English

Abstract

Single toxin in crops to defend them from herbivorous insects has proven an effective mean of reducing farmer’s dependence on environmentally unsafe chemical insecticides. On the other hand insects have great natural ability to develop resistance against these toxins. The incorporation of multiple genes in a plant that produces proteins with different insecticidal mechanisms has the potential to delay insect resistance more effectively than a single gene, or two or more genes that produce proteins with similar mechanism. In the present investigation the translational fusion of two unrelated genes i.e. omega atracotoxin (Hvt) and Cry1Ac derived from an Australian spider (Hadronyche versuta) and Bacillus thuringiensis, respectively was transformed and characterized in Nicotiana tabacum L. cv. spade.
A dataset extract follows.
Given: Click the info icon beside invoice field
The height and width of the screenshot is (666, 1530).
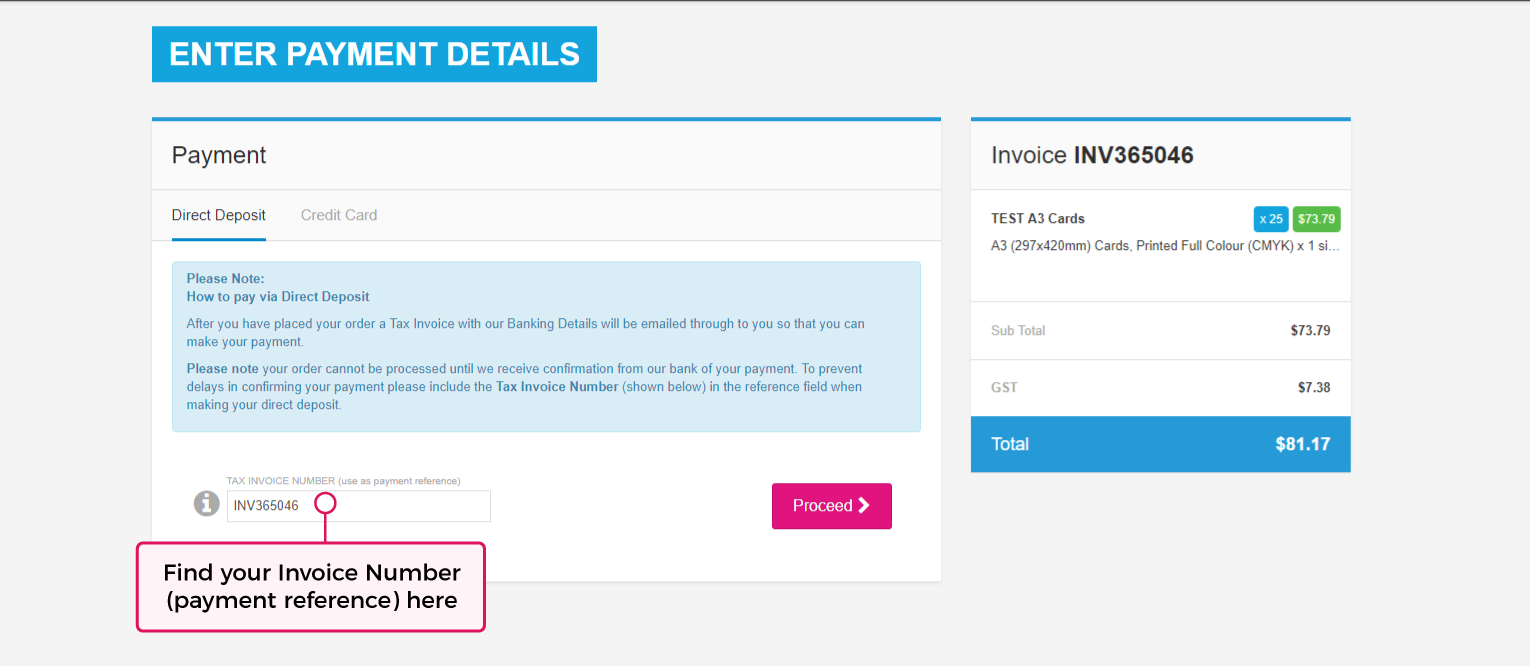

Transgene expression level was confirmed to transcriptional level by reverse transcriptase PCR (RT-PCR) and to protein level by western blotting and immunological detection. Leaf bioassays demonstrate the effectiveness of this translational fusion with 100% mortality in Spodoptera littoralis and Helicoverpa armigera larvae within 48 and 72 h, respectively. The present study shows that new chimeric protein with two different insecticidal mechanisms retained its biological activity in plant system against agronomically important insects and is an exceptional candidate for long lasting transgenic protection of crop plants.